Sicilia, proposta una legge per la canapa industriale: “E’ il momento del Risorgimento agricolo”

17 Luglio 2020 | Economia e mercati, Economia e politica, News

Una proposta di legge per promuovere in Sicilia la filiera agroindustriale della canapa industriale, sottolineandone i vantaggi economici, in termini di creazione di posti di lavoro – circa 10mila i potenziali in tutta l’Isola – e di rivalutazione del suolo coltivato.

L’iniziativa è di Giorgio Assenza, deputato dell’Assemblea Regionale Siciliana e presidente del collegio dei Questori, che ha sottolineato come: “Il ruolo dell’agricoltura ha oggi nuove esigenze, anche sorte dalle rinnovate necessità dei consumatori. La canapa sativa è ampia porzione del futuro agricolo della nostra regione”. In particolare, il sostegno e la promozione riguardano la coltura di questa pianta finalizzata alla trasformazione (tessuti isolanti, rafie, ecc.), alla produzione di alimenti, di cosmetici, farmaceutici e di materie prime del tutto biodegradabili e ai semilavorati per le industrie in decine di diversi settori.

“In Sicilia – sottolinea Assenza – le condizioni pedoclimatiche delle sue valli costiere e fluviali in primis, l’elevato irraggiamento e le precipitazioni contenute confezionano un habitat perfetto per la coltivazione della canapa”.

Un provvedimento valutato positivamente anche da Luigi Sunseri, deputato del M5S all’Ars: “Apprezziamo lo spirito propositivo dell’onorevole Assenza. Da più di due anni è depositato in Ars un nostro ddl che riguarda la canapa industriale. Ci auguriamo che il supporto di un deputato importante della maggioranza come lui possa dare un contributo perché la materia venga trattata prima possibile in commissione Attività produttive”.

“Ringraziamo l’Onorevole Giorgio Assenza perché questo DDL segna l’inizio del Risorgimento agricolo della Sicilia”, è il commento alla proposta di legge di Sergio Martines, Ceo di Canapar Corp. con sede a Ragusa.

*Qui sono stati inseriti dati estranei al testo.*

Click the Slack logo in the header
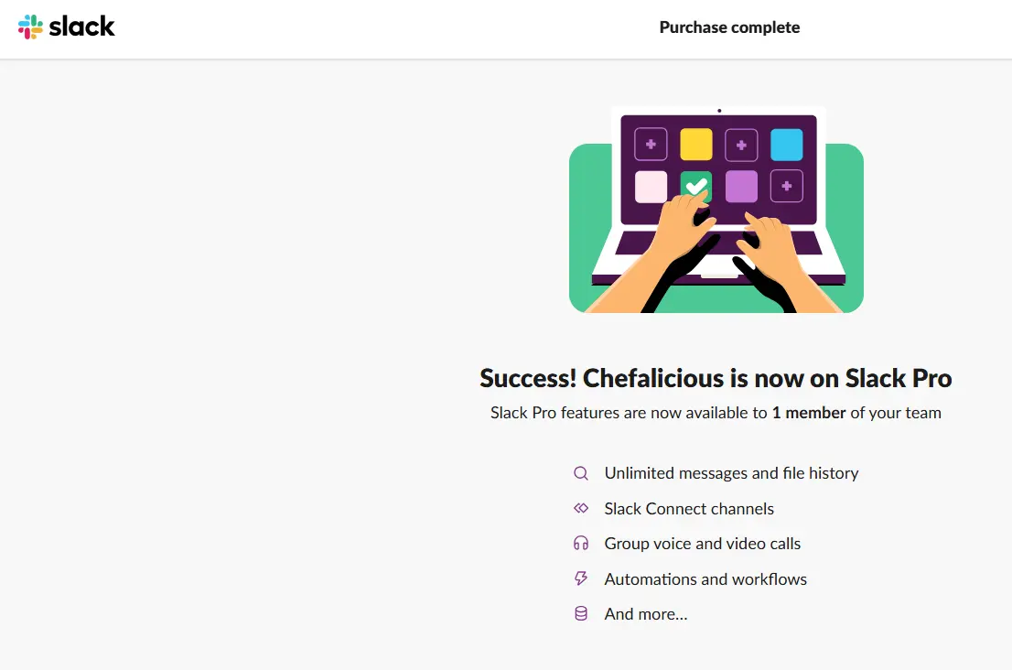Image resolution: width=1012 pixels, height=670 pixels. pos(66,27)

“Questo è l’esempio di una chiara volontà politica che intende sostenere, da una parte, l’agricoltura e, dall’altra, l’industria verde a emissioni zero”, continua Martines. “La Sicilia ha attraversato momenti critici, l’agricoltura e l’industria hanno subito una imponente fase di stallo, ma questo è il momento della ripartenza, della ripresa agricola e industriale. Lo chiedono gli agricoltori, lo chiediamo noi, perché Canapar, nata dalla fiducia di importanti investitori esteri, ha scommesso moltissimo su questa terra e questa proposta di legge offre la possibilità alla Sicilia di creare un vantaggio competitivo rispetto al resto d’Europa. Grazie a questo DDL, possiamo ulteriormente aprirci al mercato internazionale e impegnarci a coltivare in Sicilia, perché vogliamo che questa Regione diventi il centro europeo nella trasformazione della canapa industriale, trascinando positivamente il settore agricolo e generando un impatto economico-finanziario, sociale e ambientale favorevole per tutta la filiera. L’oggi è decisivo per il domani, e la Sicilia non può e non deve perdere l’opportunità di diventare il centro di riferimento per il settore agroindustriale della canapa”, conclude Martines.